→ **WRITTEN PROBLEM**: Update the material starting with the line containing "Cusmir (17, 719)" and going on through the line containing "3776 (16, 204)" by replacing "Spanish Castle" with "Spanish Fort". Give only those lines, with everything else unchanged.

→ **MATERIAL SUPPLIED**:
————

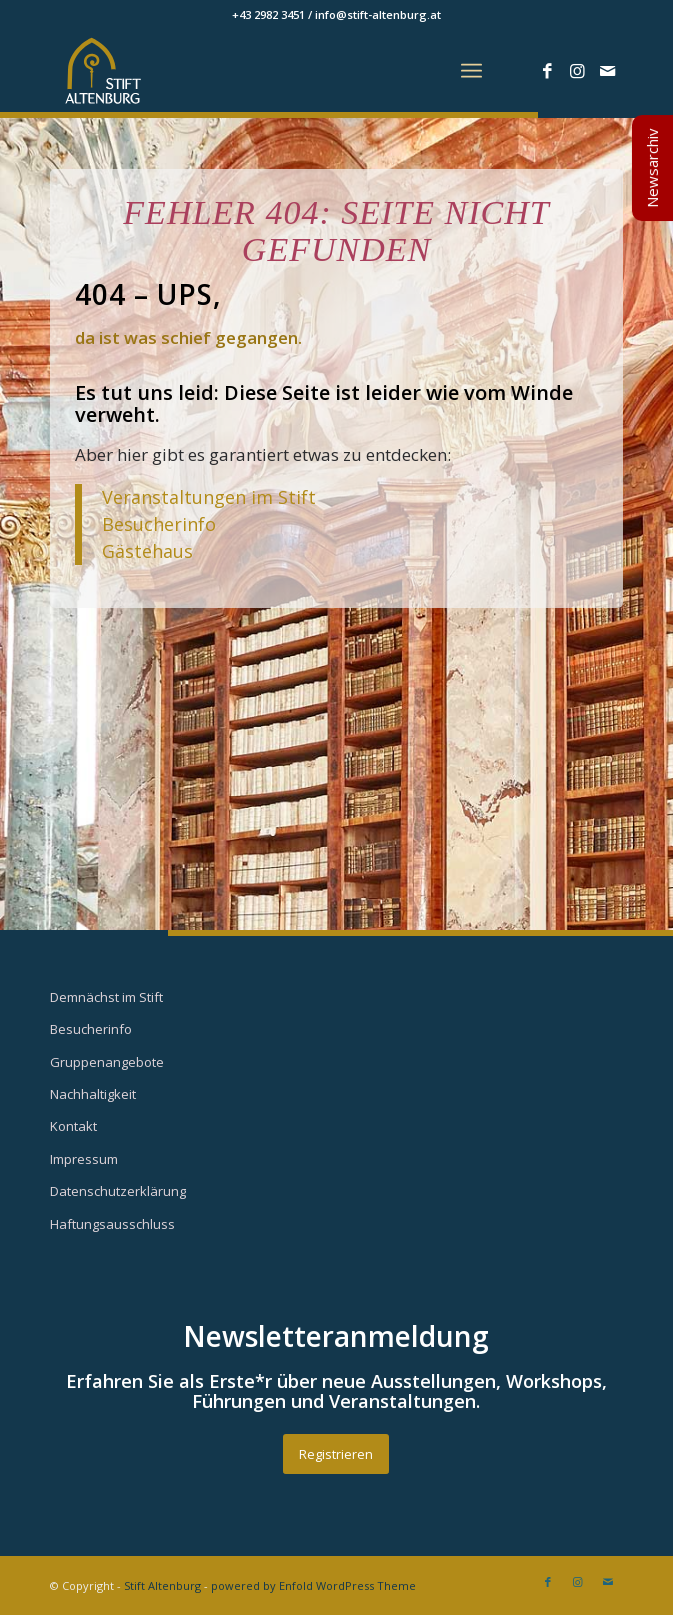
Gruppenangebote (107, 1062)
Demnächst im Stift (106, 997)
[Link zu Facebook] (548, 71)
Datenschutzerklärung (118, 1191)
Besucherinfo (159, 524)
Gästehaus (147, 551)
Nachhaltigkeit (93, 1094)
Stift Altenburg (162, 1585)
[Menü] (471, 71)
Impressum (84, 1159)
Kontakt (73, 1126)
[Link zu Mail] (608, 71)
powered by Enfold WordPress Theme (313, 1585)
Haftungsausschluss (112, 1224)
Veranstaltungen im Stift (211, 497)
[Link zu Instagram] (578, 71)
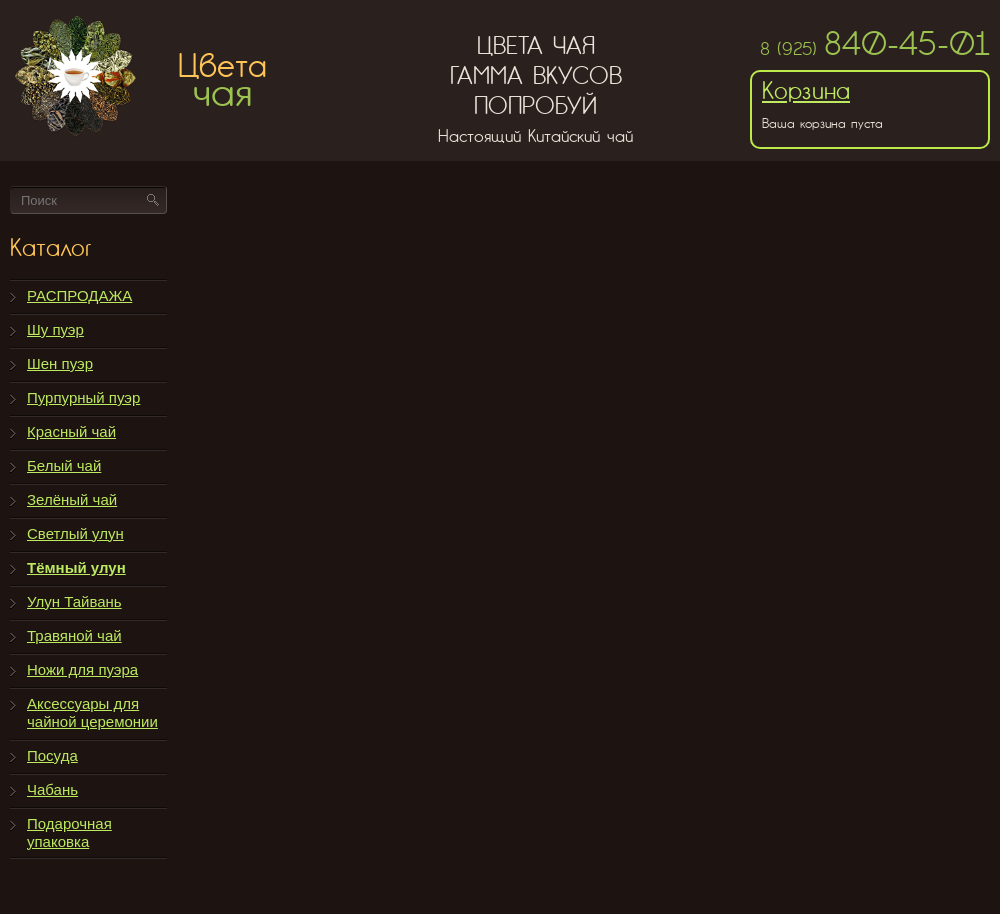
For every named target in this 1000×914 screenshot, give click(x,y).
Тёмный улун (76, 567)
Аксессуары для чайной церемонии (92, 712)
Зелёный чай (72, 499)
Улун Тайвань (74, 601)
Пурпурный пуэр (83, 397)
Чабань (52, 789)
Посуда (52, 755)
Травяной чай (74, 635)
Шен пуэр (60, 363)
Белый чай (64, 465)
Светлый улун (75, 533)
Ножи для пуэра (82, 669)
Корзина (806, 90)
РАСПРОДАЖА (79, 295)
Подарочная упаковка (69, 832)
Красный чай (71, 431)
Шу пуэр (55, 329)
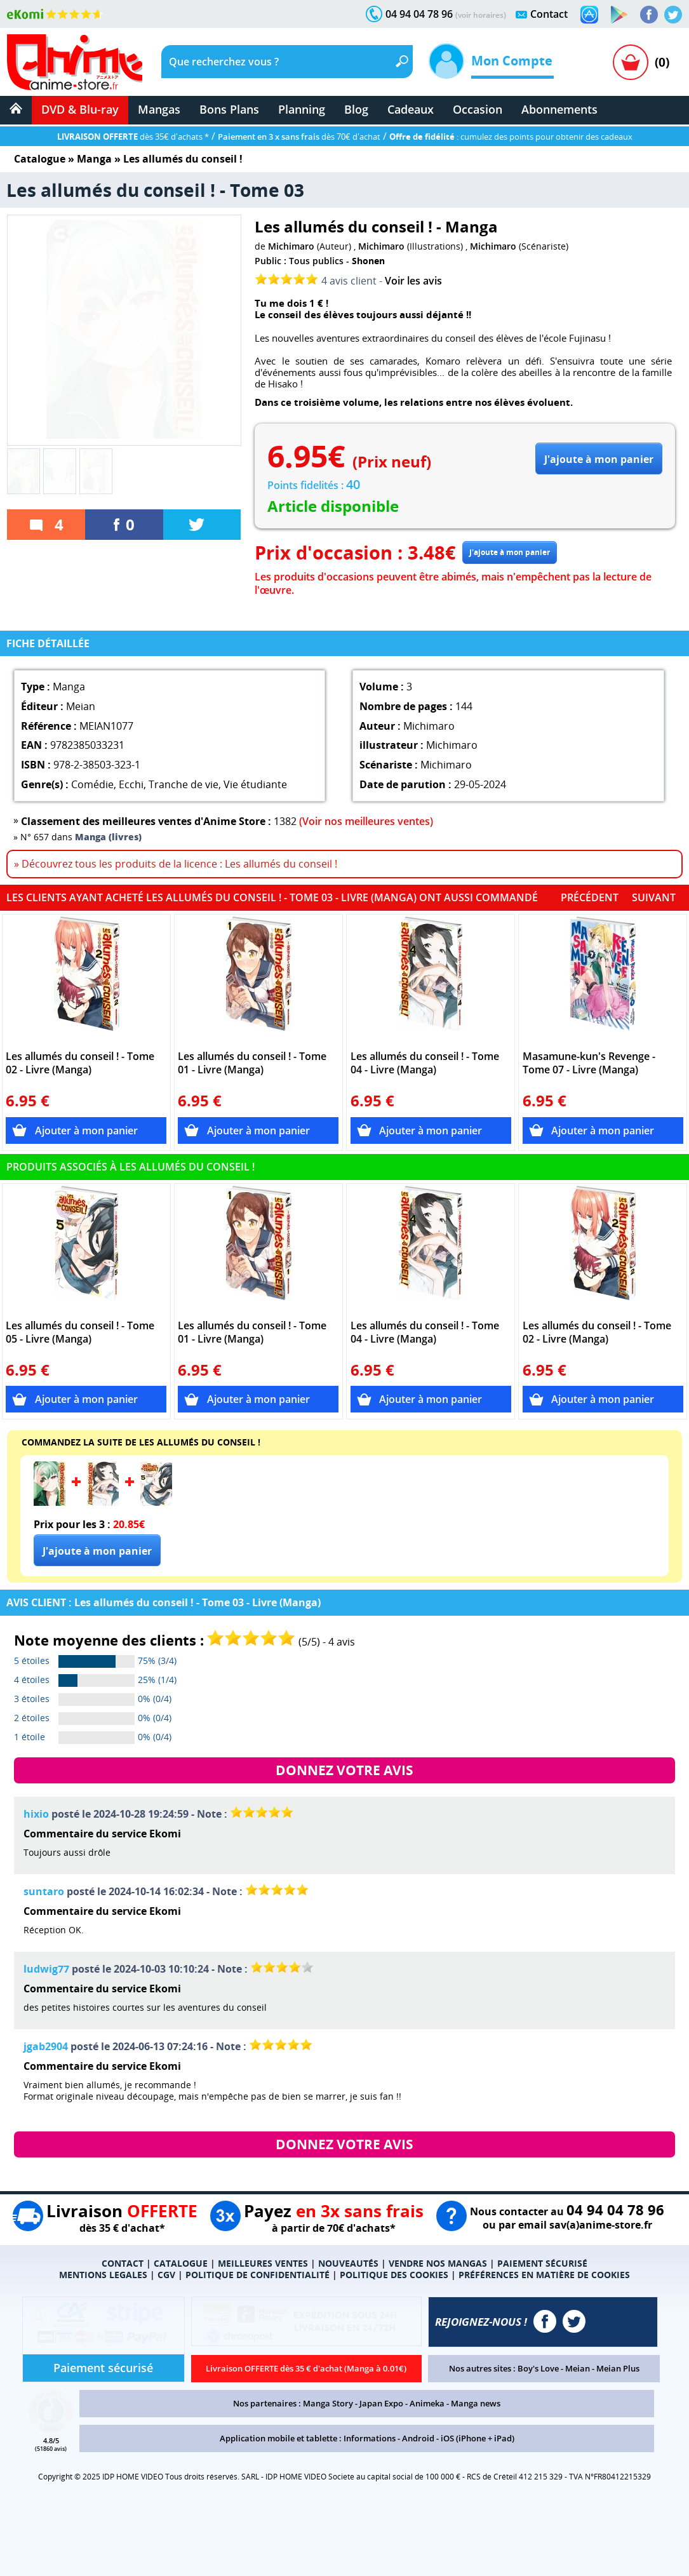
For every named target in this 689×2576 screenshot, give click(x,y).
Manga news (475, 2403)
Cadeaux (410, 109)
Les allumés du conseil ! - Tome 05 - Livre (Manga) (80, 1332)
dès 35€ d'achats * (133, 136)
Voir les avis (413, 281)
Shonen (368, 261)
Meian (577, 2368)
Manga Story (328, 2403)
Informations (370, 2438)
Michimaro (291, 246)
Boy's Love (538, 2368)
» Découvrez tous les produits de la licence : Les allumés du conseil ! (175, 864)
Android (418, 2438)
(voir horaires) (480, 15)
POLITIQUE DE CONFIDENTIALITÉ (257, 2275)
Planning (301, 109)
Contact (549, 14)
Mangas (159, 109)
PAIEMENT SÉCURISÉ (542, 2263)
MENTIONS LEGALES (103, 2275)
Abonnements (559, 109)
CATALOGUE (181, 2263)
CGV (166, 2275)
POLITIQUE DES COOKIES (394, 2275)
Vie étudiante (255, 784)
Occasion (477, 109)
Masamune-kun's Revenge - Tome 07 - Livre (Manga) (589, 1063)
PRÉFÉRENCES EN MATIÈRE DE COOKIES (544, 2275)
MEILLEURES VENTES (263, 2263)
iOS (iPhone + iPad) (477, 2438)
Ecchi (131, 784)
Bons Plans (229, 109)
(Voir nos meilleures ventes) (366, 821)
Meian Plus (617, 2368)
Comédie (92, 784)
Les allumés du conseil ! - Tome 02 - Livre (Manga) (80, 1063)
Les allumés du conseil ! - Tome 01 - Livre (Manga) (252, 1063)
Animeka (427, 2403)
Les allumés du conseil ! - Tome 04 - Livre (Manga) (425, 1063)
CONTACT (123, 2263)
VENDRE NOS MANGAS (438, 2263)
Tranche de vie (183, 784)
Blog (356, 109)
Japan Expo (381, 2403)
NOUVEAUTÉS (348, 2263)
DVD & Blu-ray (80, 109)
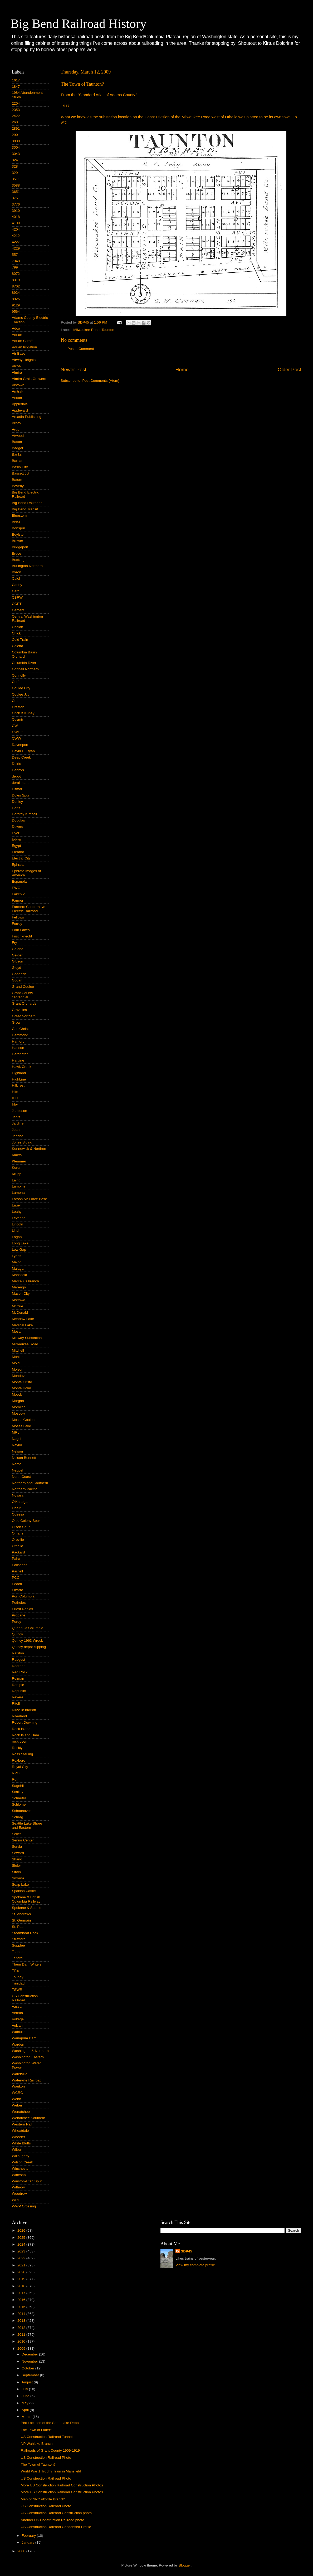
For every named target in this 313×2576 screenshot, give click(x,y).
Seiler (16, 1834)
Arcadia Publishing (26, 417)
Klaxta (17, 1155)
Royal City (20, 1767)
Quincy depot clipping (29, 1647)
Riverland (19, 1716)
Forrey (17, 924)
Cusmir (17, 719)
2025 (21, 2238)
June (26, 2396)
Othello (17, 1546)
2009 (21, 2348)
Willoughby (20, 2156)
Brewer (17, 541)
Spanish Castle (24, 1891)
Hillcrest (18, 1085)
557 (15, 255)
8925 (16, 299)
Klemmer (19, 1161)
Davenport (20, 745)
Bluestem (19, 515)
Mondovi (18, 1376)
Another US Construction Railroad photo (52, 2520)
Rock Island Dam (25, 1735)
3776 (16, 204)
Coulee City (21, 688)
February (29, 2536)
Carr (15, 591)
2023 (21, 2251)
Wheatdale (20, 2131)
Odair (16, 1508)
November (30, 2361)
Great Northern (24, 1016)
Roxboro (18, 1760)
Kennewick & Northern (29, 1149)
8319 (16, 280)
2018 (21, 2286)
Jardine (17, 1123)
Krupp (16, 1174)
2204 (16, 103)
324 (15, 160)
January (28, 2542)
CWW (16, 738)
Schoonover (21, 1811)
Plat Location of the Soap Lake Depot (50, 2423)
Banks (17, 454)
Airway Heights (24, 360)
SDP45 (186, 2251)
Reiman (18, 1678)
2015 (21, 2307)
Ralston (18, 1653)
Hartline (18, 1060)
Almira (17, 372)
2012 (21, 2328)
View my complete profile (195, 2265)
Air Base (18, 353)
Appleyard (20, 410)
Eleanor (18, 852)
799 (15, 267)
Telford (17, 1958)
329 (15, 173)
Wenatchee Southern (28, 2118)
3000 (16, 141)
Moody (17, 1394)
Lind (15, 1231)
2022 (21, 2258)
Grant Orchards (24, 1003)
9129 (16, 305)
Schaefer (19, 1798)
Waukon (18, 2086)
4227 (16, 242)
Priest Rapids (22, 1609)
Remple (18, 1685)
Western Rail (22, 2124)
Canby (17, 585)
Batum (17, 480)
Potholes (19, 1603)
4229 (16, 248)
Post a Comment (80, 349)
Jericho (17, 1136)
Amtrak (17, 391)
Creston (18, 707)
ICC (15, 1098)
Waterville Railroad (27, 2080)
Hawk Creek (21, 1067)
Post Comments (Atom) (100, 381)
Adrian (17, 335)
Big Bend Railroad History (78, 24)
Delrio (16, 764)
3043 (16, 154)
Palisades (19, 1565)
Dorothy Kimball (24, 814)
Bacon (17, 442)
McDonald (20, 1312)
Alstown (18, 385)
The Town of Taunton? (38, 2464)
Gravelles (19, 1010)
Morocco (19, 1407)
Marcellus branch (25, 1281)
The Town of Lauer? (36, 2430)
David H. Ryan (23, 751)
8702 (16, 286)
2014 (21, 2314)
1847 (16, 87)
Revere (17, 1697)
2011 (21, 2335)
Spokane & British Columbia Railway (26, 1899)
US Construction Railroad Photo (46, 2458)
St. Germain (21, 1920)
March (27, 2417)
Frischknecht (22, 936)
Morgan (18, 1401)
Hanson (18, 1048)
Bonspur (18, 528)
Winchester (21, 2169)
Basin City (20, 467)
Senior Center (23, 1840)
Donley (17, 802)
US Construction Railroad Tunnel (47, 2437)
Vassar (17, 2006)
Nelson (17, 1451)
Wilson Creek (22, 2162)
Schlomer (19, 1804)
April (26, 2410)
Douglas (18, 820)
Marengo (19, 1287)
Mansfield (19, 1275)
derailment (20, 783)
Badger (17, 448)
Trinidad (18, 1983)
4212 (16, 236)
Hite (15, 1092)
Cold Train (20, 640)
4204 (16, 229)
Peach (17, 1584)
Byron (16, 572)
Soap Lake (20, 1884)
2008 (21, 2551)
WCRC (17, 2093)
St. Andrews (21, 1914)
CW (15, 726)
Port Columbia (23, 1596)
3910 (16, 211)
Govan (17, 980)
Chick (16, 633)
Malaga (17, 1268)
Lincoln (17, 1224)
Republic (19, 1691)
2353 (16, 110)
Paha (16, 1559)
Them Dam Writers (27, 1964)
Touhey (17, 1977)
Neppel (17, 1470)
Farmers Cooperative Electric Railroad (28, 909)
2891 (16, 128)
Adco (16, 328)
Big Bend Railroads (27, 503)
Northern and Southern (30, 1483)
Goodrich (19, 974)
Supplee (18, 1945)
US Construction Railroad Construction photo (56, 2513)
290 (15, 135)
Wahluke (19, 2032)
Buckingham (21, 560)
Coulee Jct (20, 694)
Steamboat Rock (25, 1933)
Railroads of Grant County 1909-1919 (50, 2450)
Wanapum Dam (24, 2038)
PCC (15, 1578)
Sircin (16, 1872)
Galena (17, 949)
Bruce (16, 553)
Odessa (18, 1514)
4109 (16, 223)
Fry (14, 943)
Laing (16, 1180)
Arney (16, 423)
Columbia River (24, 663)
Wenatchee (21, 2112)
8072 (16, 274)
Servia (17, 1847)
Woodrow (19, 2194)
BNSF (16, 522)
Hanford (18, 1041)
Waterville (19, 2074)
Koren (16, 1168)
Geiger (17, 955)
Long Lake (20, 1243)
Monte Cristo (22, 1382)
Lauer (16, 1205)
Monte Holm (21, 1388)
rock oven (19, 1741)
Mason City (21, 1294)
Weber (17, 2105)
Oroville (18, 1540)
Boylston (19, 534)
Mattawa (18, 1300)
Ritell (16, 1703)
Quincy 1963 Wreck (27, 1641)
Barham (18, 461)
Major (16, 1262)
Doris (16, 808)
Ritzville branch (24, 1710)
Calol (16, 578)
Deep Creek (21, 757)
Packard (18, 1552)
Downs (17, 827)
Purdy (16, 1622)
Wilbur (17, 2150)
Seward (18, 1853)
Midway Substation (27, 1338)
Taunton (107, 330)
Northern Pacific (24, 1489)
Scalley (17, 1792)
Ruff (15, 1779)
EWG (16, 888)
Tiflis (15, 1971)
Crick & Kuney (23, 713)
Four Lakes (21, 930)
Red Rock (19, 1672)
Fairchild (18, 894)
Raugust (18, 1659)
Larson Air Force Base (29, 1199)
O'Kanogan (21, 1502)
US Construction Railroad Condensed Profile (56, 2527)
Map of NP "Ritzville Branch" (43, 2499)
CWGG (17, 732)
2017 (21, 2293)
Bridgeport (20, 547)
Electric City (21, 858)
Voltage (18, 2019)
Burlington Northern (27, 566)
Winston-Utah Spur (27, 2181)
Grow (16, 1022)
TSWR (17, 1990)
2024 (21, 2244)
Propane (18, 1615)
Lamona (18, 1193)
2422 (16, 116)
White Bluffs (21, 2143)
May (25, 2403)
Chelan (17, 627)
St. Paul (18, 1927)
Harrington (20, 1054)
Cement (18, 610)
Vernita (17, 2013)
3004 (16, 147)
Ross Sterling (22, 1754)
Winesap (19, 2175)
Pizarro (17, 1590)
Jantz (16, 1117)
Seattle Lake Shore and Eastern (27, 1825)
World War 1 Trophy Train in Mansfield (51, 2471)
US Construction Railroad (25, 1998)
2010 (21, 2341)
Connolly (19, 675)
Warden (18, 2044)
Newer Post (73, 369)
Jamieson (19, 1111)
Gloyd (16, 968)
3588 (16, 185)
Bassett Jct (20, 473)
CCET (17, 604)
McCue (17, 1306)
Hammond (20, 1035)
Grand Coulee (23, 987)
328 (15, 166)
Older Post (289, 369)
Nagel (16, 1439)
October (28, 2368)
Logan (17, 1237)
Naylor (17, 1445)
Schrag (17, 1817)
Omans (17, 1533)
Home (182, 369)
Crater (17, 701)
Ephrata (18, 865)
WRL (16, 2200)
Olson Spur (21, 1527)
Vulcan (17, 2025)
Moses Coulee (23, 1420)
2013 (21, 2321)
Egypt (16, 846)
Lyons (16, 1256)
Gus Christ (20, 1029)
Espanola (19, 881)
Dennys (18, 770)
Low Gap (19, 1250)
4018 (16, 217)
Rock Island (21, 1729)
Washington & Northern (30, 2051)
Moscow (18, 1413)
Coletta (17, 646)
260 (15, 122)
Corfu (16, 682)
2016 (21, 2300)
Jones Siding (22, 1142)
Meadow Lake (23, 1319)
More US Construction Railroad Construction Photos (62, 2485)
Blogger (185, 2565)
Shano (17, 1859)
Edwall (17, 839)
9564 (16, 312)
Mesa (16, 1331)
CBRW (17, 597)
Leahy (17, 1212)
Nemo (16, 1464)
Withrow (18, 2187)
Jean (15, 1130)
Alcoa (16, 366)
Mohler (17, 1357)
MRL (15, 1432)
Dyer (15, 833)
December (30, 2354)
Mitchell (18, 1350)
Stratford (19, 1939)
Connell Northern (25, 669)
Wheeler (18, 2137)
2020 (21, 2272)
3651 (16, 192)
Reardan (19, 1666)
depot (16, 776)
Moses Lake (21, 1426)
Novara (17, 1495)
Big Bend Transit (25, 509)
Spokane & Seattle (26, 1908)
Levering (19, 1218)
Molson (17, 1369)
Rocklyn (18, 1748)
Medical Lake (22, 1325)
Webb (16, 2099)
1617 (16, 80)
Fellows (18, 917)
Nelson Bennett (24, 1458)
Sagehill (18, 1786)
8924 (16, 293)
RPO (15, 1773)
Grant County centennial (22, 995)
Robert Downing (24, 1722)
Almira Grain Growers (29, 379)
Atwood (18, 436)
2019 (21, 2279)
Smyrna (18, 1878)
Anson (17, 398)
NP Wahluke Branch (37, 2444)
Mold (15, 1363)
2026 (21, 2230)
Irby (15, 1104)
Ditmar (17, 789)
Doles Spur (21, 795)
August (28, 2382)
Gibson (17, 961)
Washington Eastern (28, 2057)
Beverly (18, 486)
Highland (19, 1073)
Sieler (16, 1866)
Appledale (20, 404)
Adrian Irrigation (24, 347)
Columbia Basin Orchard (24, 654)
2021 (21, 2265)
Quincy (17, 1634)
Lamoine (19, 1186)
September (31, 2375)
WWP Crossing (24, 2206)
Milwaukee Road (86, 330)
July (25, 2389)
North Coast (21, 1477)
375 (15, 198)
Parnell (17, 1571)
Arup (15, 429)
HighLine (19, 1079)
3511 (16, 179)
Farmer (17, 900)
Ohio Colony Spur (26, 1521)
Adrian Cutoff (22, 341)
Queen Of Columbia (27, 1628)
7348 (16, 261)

————

→ **THE RESULT**:
Cusmir (17, 719)
2025 (21, 2238)
June (26, 2396)
Othello (17, 1546)
2009 (21, 2348)
Willoughby (20, 2156)
Brewer (17, 541)
Spanish Fort (24, 1891)
Hillcrest (18, 1085)
557 (15, 255)
8925 (16, 299)
Klemmer (19, 1161)
Davenport (20, 745)
Bluestem (19, 515)
Mondovi (18, 1376)
Another US Construction Railroad photo (52, 2520)
Rock Island Dam (25, 1735)
3776 (16, 204)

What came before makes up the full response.